**Problem requirements**:
Reproduce, please, the line that holds "Kontakt (159, 2543)" and all later lines through the end of the entries below, exactly; omit pictures.

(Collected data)
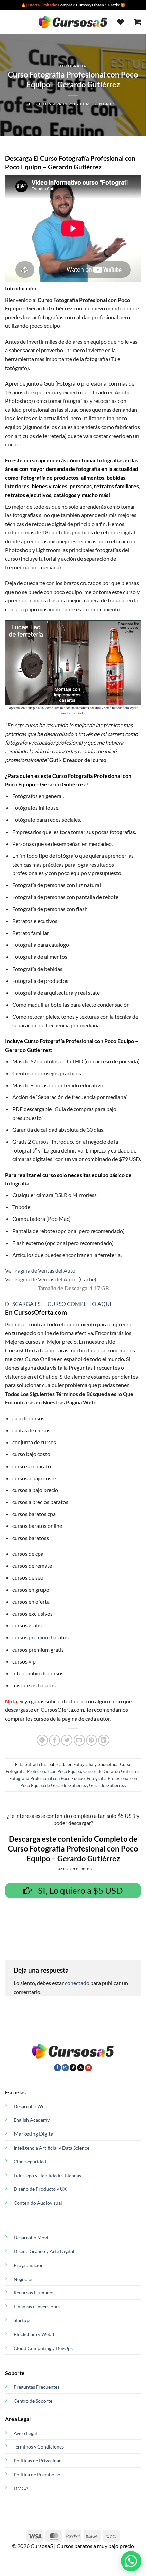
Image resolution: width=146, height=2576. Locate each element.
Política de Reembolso (37, 2474)
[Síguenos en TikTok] (73, 2067)
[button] (9, 22)
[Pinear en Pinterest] (91, 1740)
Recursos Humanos (34, 2293)
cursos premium (31, 1637)
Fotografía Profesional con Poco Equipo (47, 1778)
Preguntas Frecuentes (36, 2387)
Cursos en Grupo (98, 104)
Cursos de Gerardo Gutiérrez (111, 1771)
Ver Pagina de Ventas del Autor (41, 1270)
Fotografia (73, 66)
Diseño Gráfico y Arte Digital (44, 2251)
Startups (22, 2320)
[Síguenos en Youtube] (88, 2067)
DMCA (21, 2488)
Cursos (40, 1141)
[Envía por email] (79, 1740)
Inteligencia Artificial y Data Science (51, 2148)
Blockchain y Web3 (34, 2334)
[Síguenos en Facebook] (57, 2067)
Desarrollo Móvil (32, 2237)
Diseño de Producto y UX (40, 2189)
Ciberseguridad (30, 2161)
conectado (77, 1983)
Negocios (23, 2279)
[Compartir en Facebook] (54, 1740)
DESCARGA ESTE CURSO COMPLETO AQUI (58, 1303)
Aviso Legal (25, 2433)
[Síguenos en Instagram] (65, 2067)
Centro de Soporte (33, 2401)
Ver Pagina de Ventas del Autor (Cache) (50, 1279)
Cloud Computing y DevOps (43, 2348)
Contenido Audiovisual (38, 2203)
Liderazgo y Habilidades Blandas (47, 2175)
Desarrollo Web (30, 2106)
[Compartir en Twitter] (66, 1740)
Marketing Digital (34, 2133)
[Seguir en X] (80, 2067)
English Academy (32, 2120)
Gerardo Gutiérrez (107, 1785)
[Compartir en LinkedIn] (103, 1740)
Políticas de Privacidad (38, 2460)
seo (30, 1466)
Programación (29, 2265)
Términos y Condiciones (39, 2447)
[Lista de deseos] (120, 22)
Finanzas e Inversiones (37, 2306)
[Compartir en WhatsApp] (42, 1740)
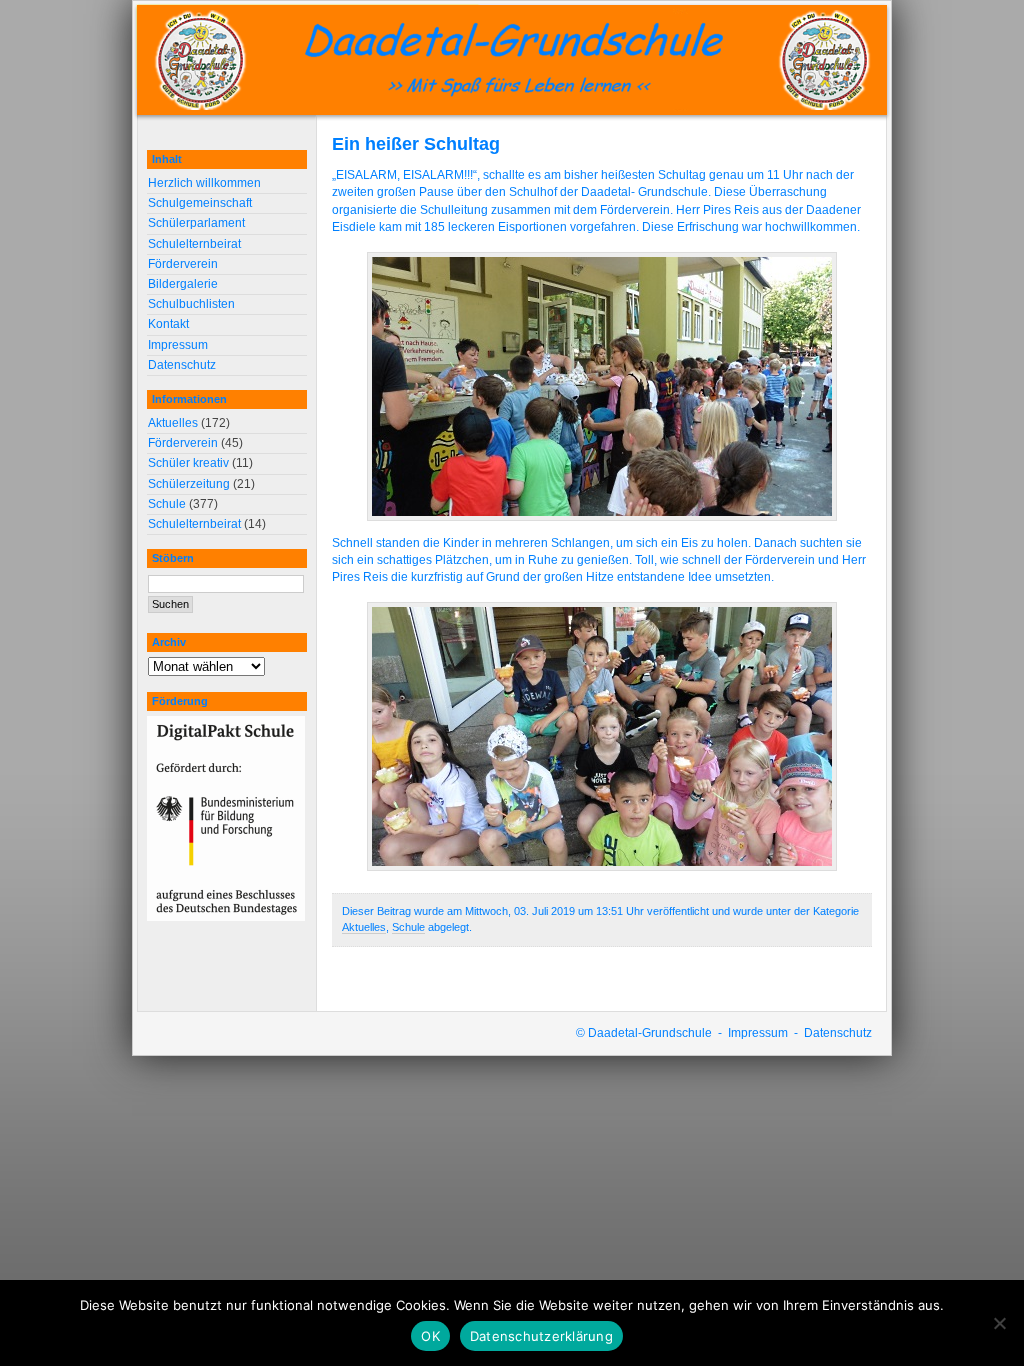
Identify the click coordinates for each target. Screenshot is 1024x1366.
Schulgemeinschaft (200, 203)
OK (430, 1336)
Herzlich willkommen (204, 183)
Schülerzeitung (189, 484)
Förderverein (183, 264)
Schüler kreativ (188, 463)
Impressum (178, 345)
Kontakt (168, 324)
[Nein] (999, 1323)
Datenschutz (182, 365)
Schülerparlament (196, 223)
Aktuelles (364, 927)
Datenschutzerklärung (541, 1336)
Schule (408, 927)
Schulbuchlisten (191, 304)
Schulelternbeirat (194, 244)
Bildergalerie (183, 284)
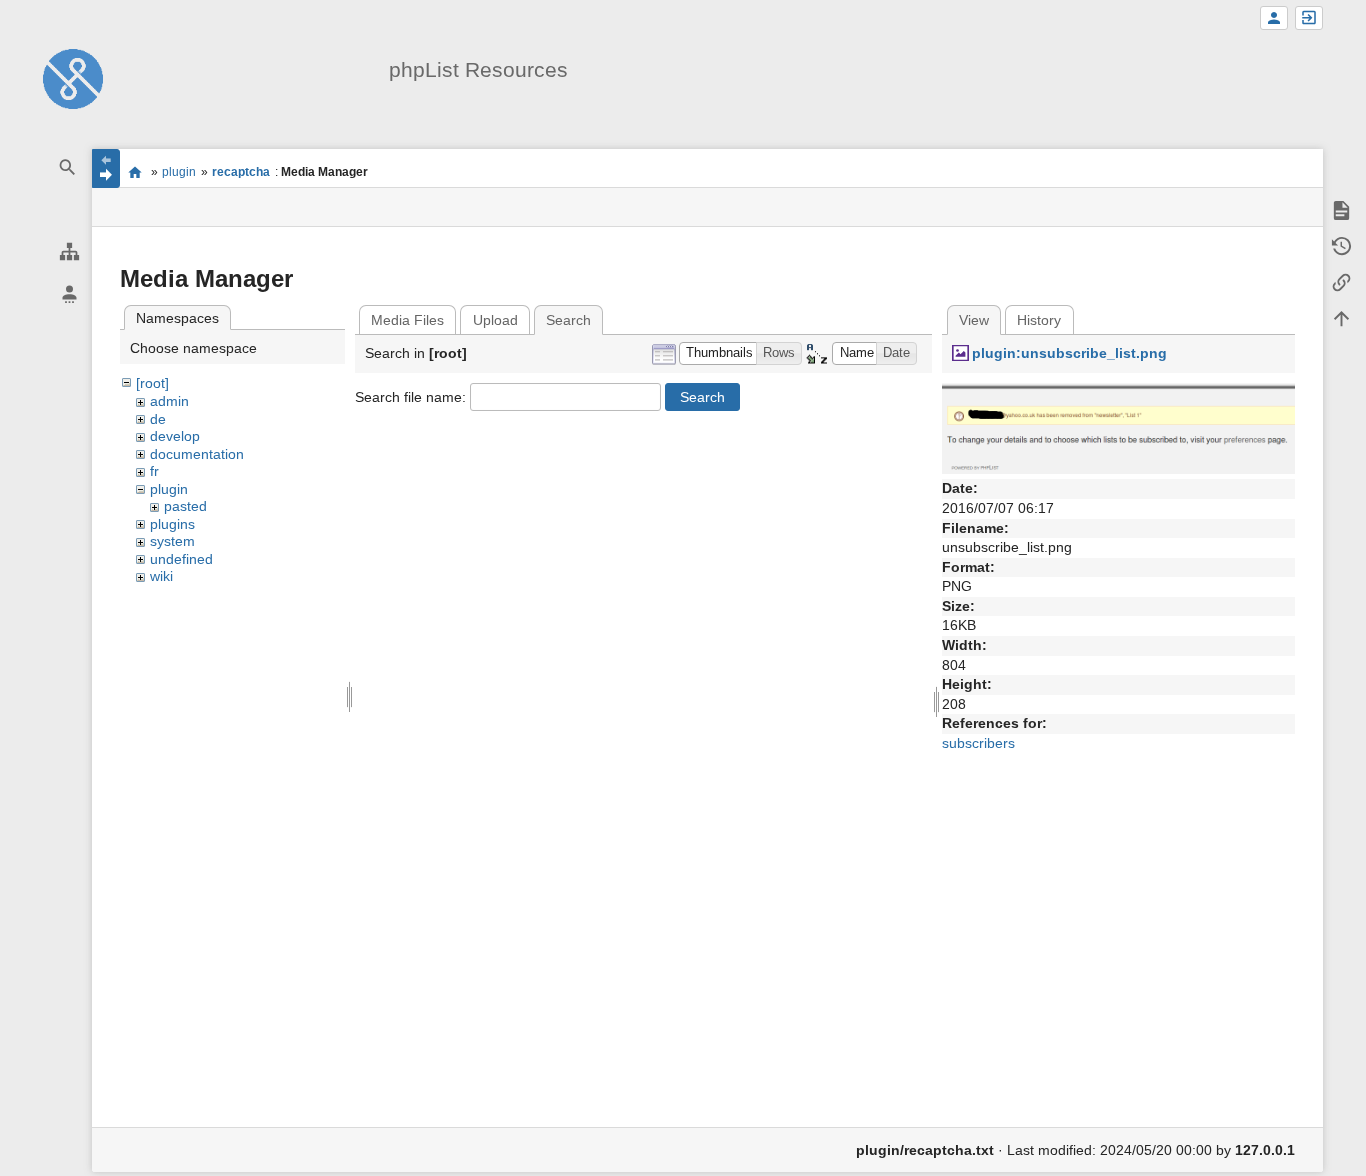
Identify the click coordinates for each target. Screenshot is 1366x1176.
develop (175, 436)
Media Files (407, 320)
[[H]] (73, 78)
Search (702, 397)
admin (169, 401)
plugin (179, 172)
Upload (495, 320)
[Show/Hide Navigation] (106, 168)
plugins (172, 524)
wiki (161, 576)
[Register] (1274, 18)
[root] (152, 383)
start (135, 172)
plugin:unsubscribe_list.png (1069, 353)
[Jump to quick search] (68, 167)
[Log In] (1309, 18)
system (172, 541)
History (1039, 320)
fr (154, 471)
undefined (181, 559)
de (158, 419)
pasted (185, 506)
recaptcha (241, 172)
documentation (197, 454)
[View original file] (1118, 427)
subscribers (978, 743)
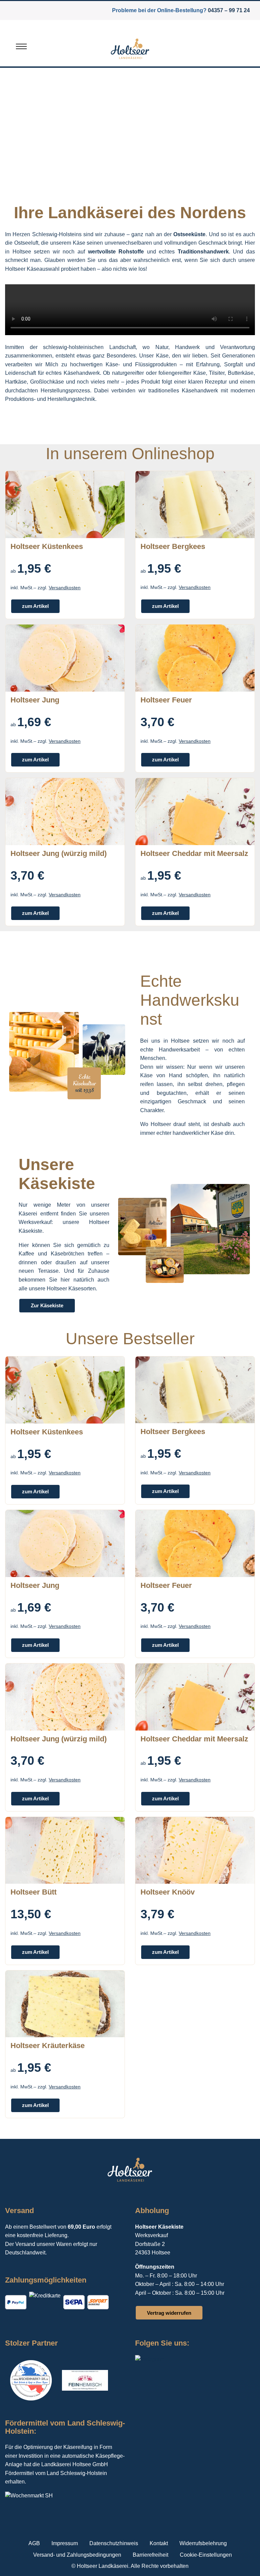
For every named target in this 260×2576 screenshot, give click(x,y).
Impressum (64, 2543)
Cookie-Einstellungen (206, 2555)
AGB (34, 2543)
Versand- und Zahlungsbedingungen (77, 2555)
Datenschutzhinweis (113, 2543)
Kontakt (159, 2543)
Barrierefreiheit (150, 2555)
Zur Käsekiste (47, 1305)
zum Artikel (35, 606)
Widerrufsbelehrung (203, 2543)
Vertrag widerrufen (169, 2313)
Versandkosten (65, 587)
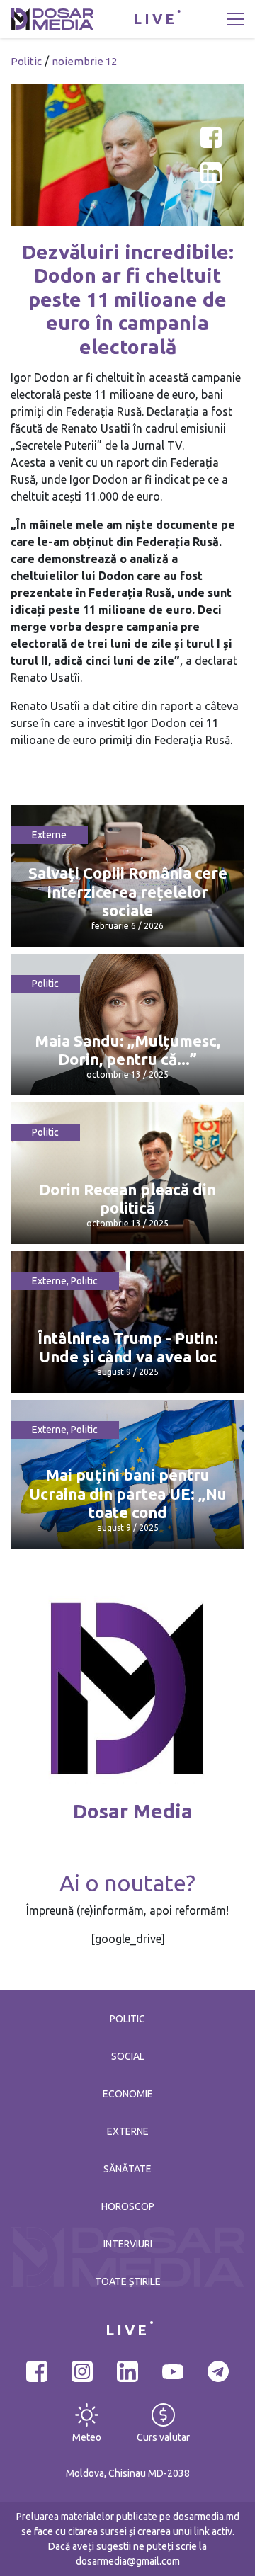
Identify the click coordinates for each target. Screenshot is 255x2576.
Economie (128, 2093)
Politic (26, 61)
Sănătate (127, 2169)
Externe (49, 834)
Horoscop (127, 2206)
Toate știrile (128, 2281)
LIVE (155, 19)
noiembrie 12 (84, 61)
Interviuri (127, 2244)
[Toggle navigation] (235, 19)
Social (127, 2056)
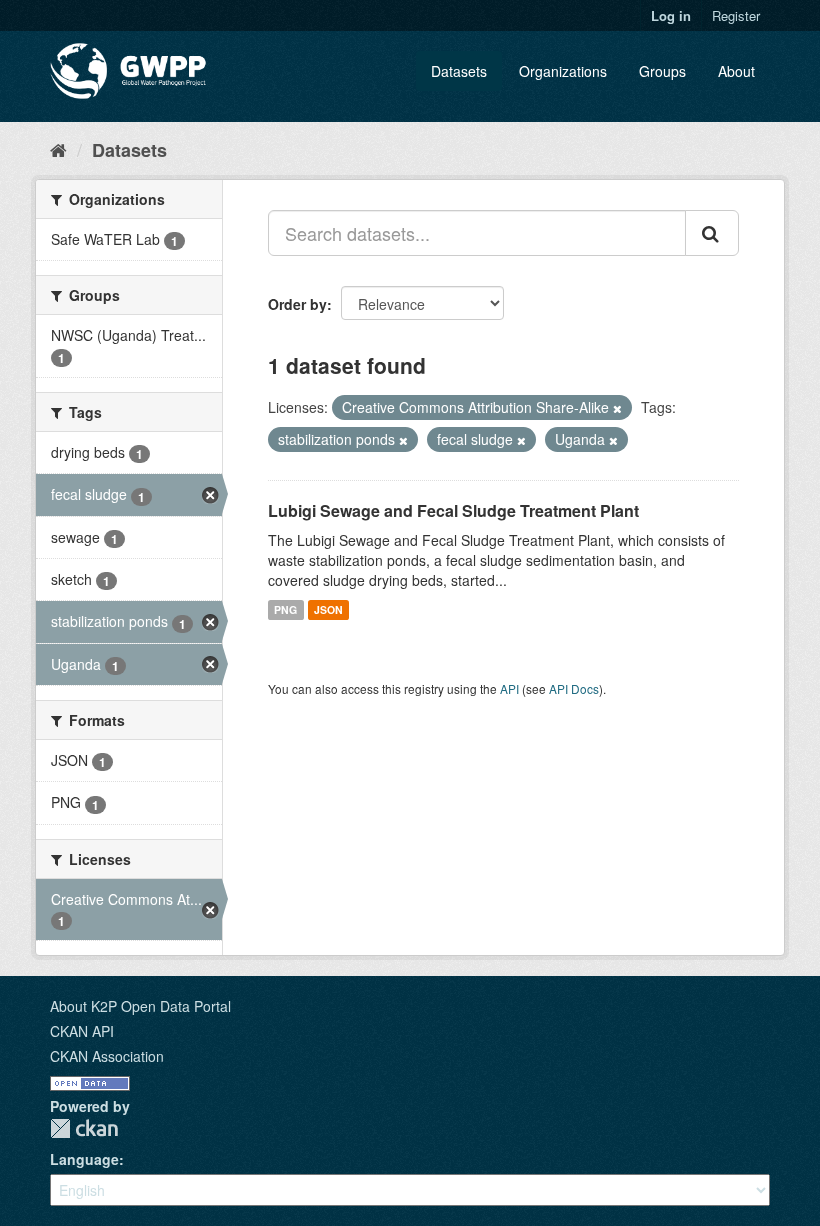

**Solution to the problem**:
Kontakt (159, 2543)
Barrierefreiheit (150, 2555)
Zur Käsekiste (47, 1305)
zum Artikel (35, 606)
Widerrufsbelehrung (203, 2543)
Vertrag widerrufen (169, 2313)
Versandkosten (65, 587)
Identify the click coordinates for each target. Screenshot is 255x2576.
Economie (128, 2093)
Politic (26, 61)
Sănătate (127, 2169)
Externe (49, 834)
Horoscop (127, 2206)
Toate știrile (128, 2281)
LIVE (155, 19)
noiembrie 12 (84, 61)
Interviuri (127, 2244)
[Toggle navigation] (235, 19)
Social (127, 2056)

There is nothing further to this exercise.